=== What to work on ===
Swap "Screen dimensions" for "Screen size" in the rows below and write the lines out again with nothing else changed.

-- Begin Entries shown --

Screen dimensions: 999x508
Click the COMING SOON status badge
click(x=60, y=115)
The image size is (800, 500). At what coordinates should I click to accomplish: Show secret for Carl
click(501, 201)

-- End Entries shown --

=== Finished task ===
Screen size: 999x508
Click the COMING SOON status badge
click(x=60, y=115)
The image size is (800, 500). At what coordinates should I click to accomplish: Show secret for Carl
click(501, 201)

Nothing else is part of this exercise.